→ **WHAT YOU HAVE TO DO**:
Set out every line of the records below as a numbered list, skipping any blank lines. Do not include the pictures in your answer.

→ **RECORDS FOR THE EXERCISE**:
· · · ·
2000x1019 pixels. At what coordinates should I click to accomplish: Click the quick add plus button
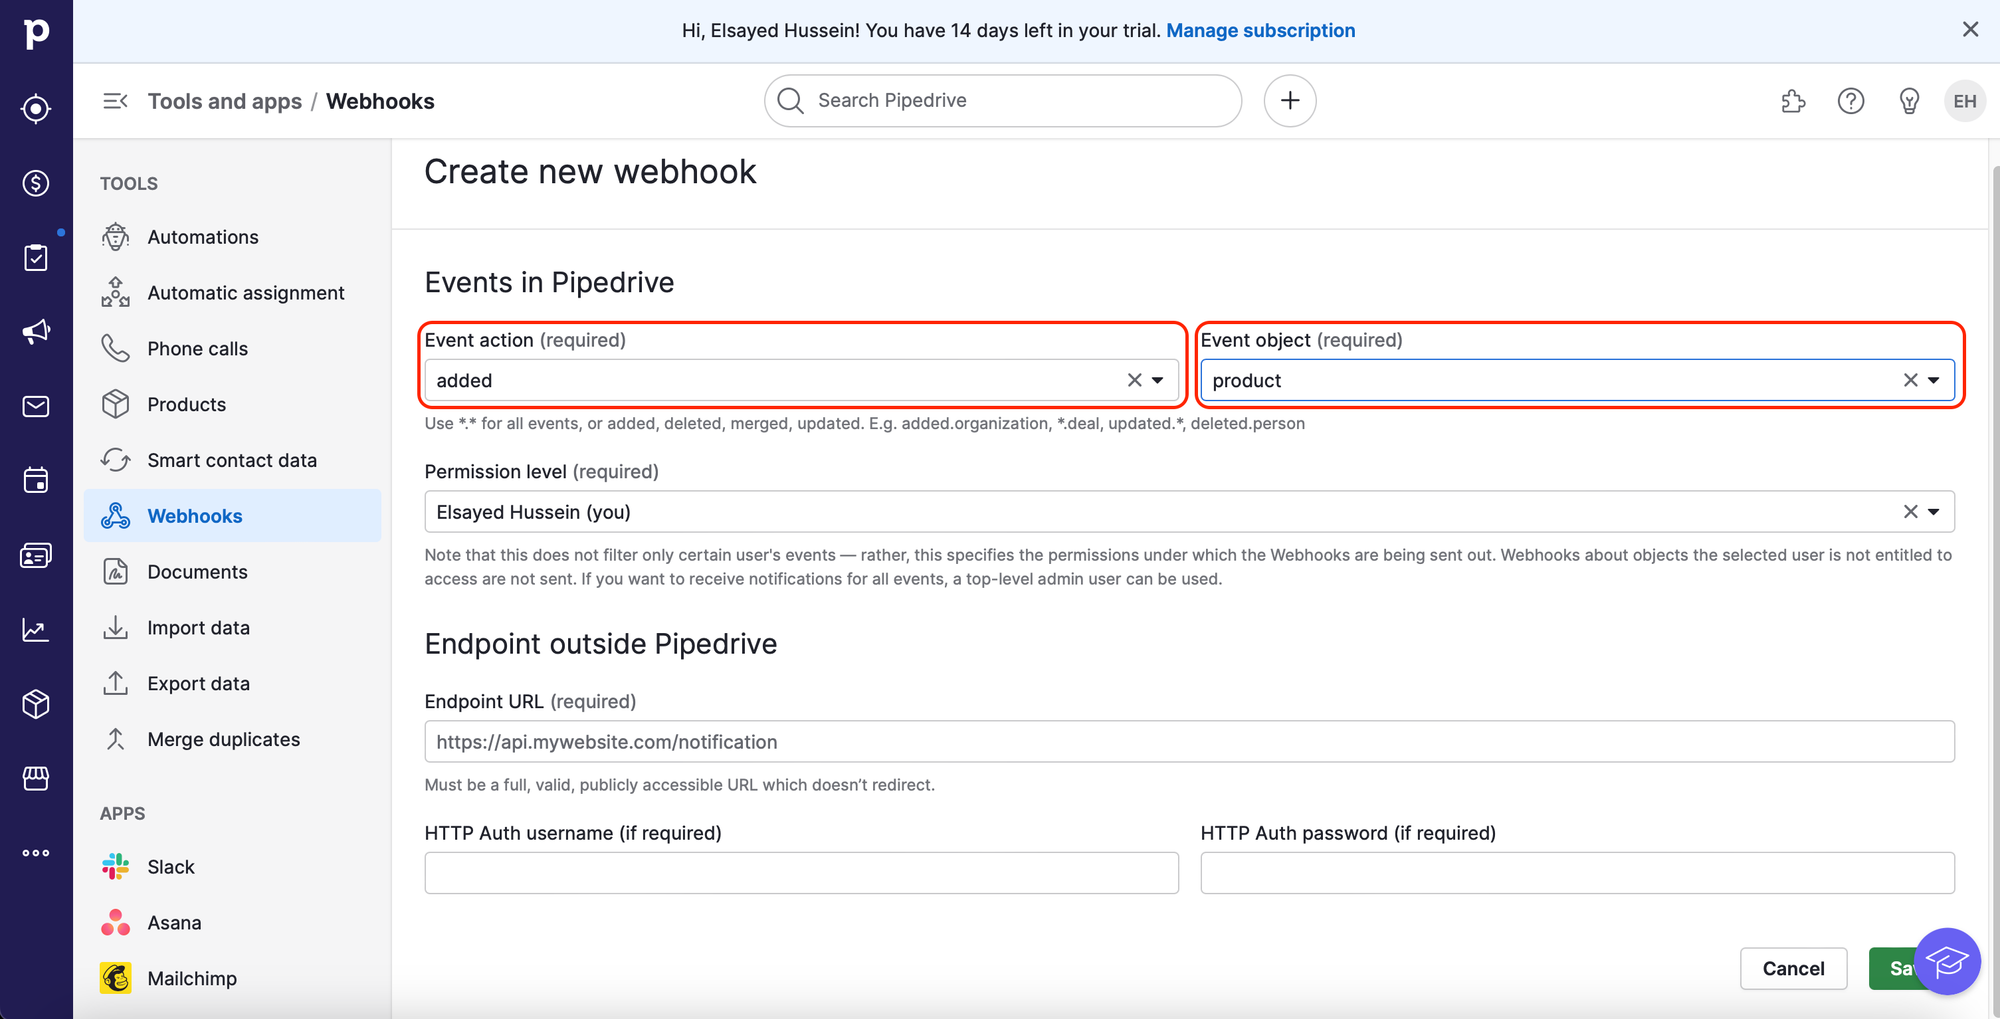(1290, 101)
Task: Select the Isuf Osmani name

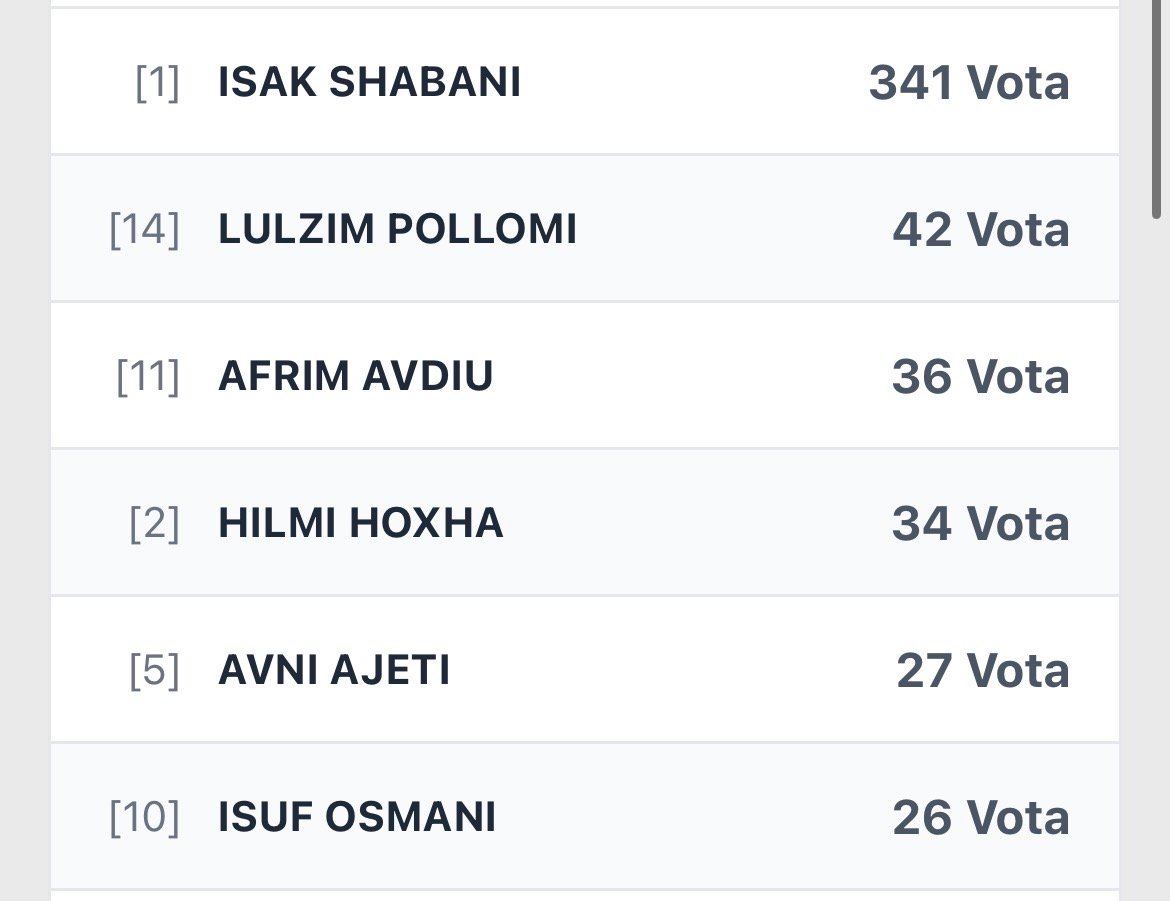Action: [x=357, y=817]
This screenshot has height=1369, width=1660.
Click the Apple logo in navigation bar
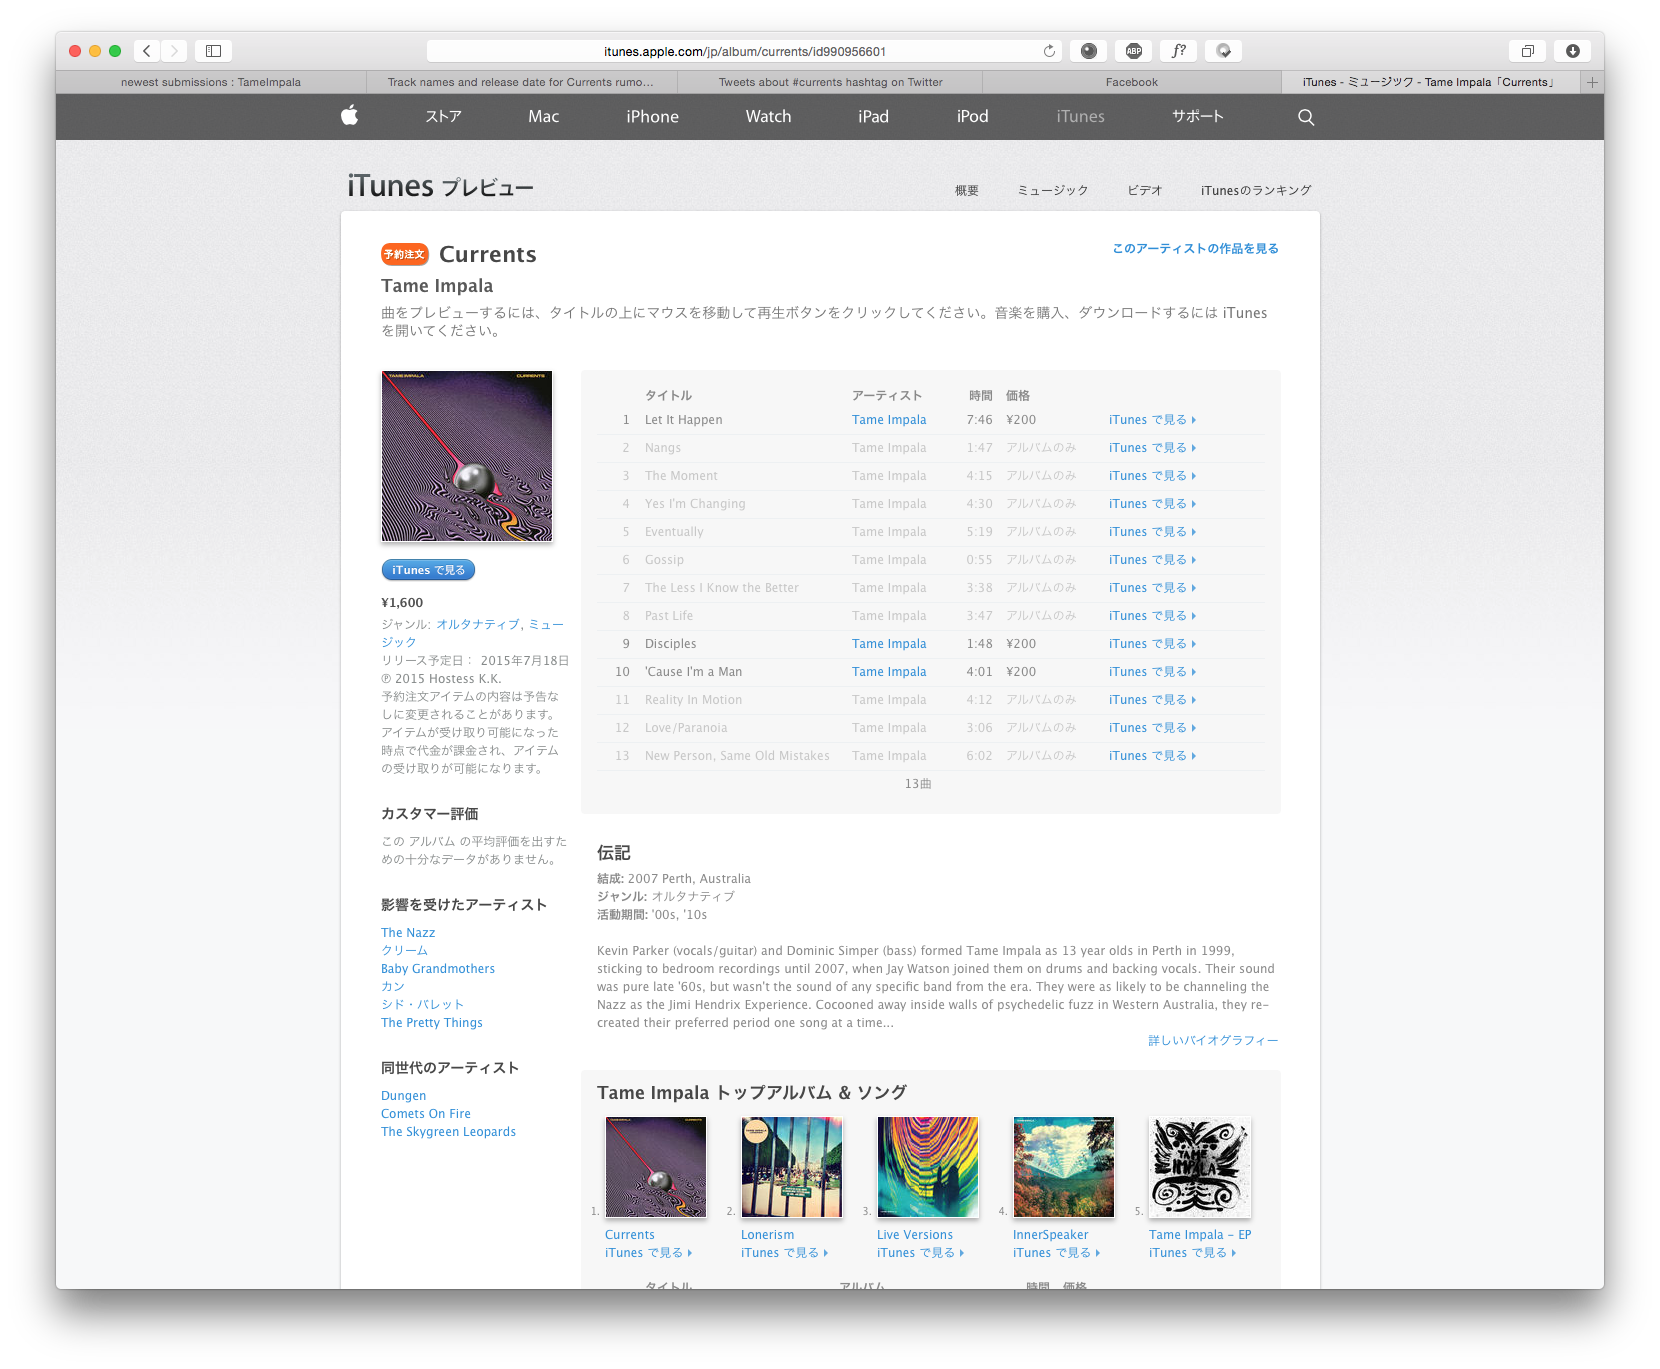click(349, 116)
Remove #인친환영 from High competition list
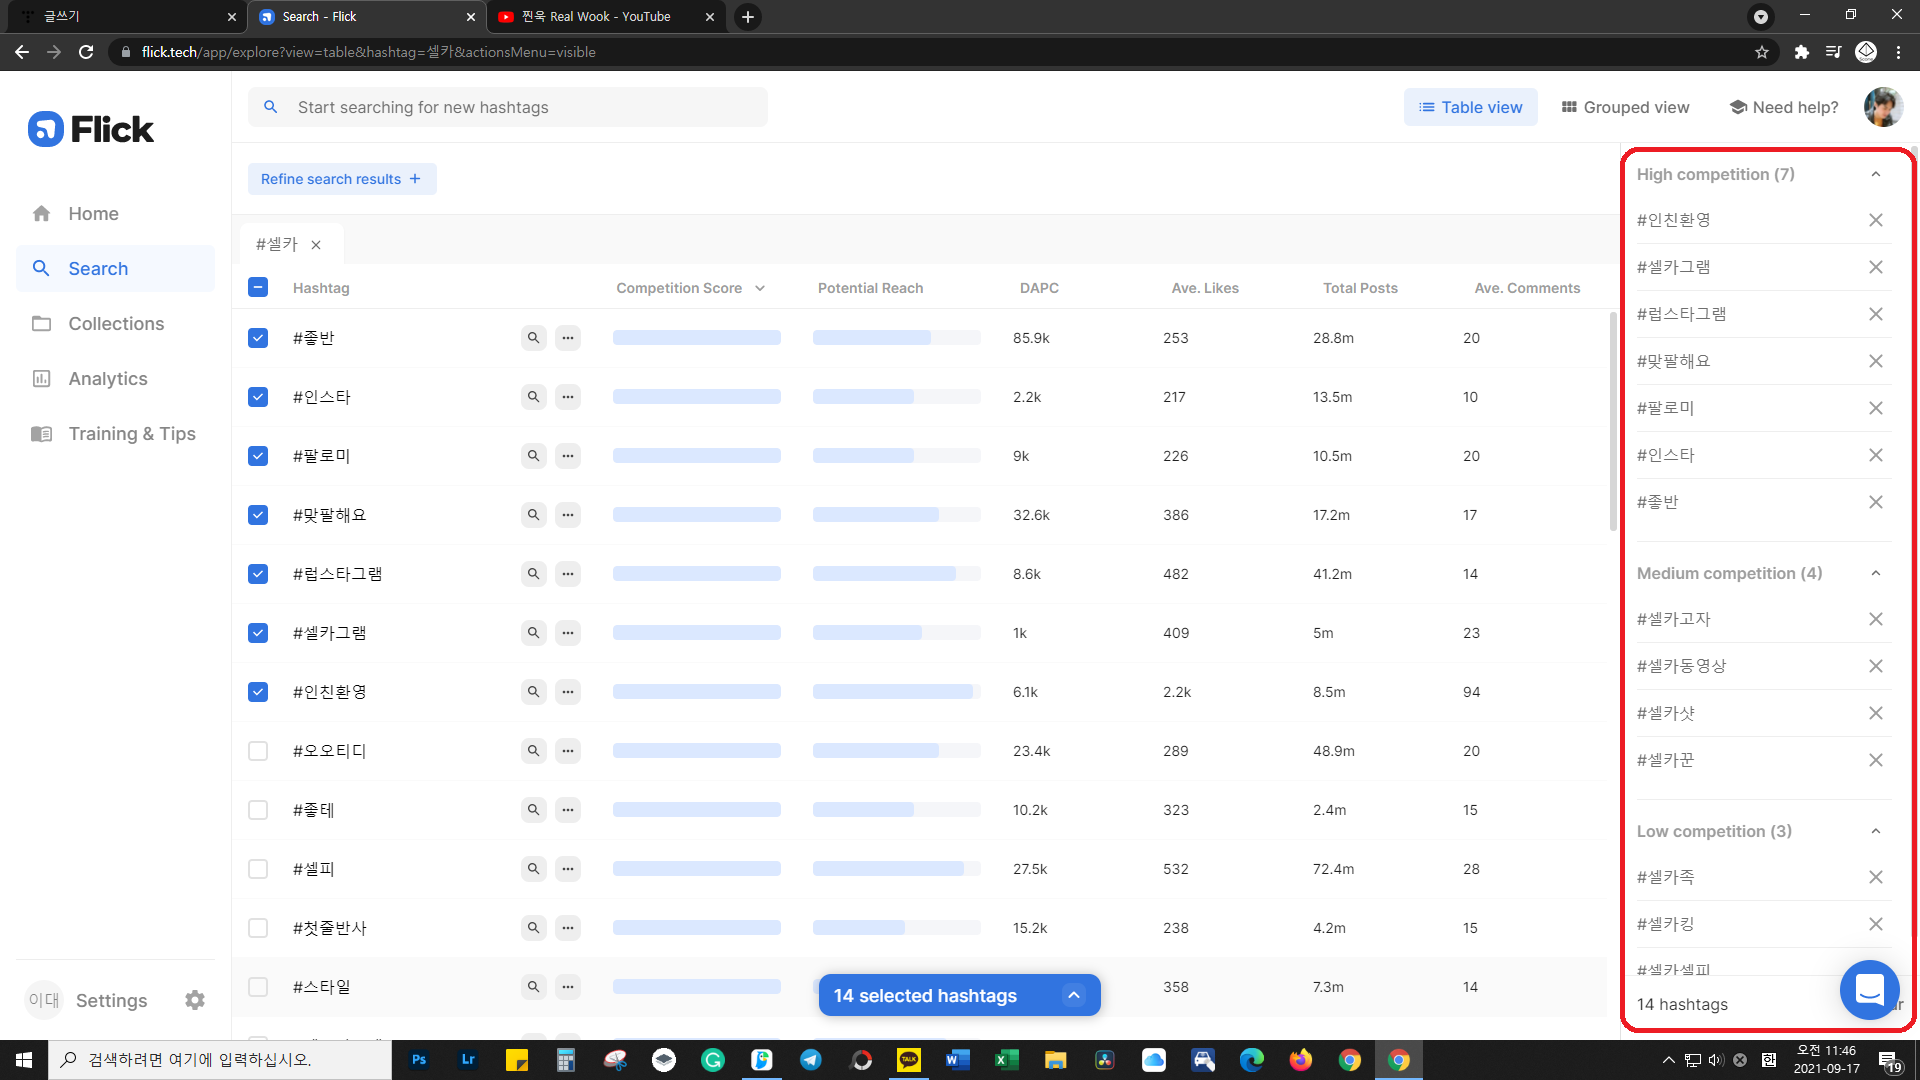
· · · ·
→ **THE REPLY**:
1. 2000x1019 pixels. At what coordinates should I click to accomplish: Click the quick add plus button
2. (1290, 101)
3. Task: Select the Isuf Osmani name
4. Action: [x=357, y=817]
5. This screenshot has height=1369, width=1660.
6. Click the Apple logo in navigation bar
7. click(349, 116)
8. Remove #인친환영 from High competition list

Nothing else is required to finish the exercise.